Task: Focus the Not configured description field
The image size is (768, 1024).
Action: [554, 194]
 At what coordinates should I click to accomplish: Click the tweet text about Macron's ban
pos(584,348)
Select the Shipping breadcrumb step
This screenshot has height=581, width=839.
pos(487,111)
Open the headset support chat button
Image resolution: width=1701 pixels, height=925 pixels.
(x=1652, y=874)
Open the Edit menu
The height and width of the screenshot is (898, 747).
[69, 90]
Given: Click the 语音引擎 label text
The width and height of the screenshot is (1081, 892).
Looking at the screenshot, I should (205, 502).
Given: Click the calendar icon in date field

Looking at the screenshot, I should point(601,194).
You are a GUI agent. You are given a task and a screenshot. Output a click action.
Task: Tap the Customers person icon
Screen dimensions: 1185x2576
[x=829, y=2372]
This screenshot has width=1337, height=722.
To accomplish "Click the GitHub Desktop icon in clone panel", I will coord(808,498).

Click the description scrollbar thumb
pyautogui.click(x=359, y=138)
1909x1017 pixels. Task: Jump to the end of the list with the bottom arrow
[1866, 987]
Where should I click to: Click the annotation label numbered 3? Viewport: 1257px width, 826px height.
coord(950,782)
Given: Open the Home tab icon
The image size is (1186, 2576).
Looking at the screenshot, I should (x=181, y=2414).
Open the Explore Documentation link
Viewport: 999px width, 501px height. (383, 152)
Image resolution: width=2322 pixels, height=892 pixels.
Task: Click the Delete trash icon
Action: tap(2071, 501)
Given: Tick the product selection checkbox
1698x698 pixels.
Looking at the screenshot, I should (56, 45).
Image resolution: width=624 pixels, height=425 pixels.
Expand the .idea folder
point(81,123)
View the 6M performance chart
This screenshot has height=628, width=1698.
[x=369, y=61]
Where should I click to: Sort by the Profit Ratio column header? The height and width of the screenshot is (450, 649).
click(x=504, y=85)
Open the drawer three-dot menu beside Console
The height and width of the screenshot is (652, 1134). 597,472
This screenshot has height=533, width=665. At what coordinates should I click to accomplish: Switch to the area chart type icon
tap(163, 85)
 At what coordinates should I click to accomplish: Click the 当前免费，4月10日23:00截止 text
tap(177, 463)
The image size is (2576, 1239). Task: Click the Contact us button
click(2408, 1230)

════════════════

Output the material above exactly, but only from the line that carries "1909x1017 pixels. Task: Jump" through the line that carries "Image resolution: width=624".

1909x1017 pixels. Task: Jump to the end of the list with the bottom arrow
[1866, 987]
Where should I click to: Click the annotation label numbered 3? Viewport: 1257px width, 826px height.
coord(950,782)
Given: Open the Home tab icon
The image size is (1186, 2576).
Looking at the screenshot, I should (x=181, y=2414).
Open the Explore Documentation link
Viewport: 999px width, 501px height. (383, 152)
Image resolution: width=2322 pixels, height=892 pixels.
Task: Click the Delete trash icon
Action: tap(2071, 501)
Given: Tick the product selection checkbox
1698x698 pixels.
Looking at the screenshot, I should (56, 45).
Image resolution: width=624 pixels, height=425 pixels.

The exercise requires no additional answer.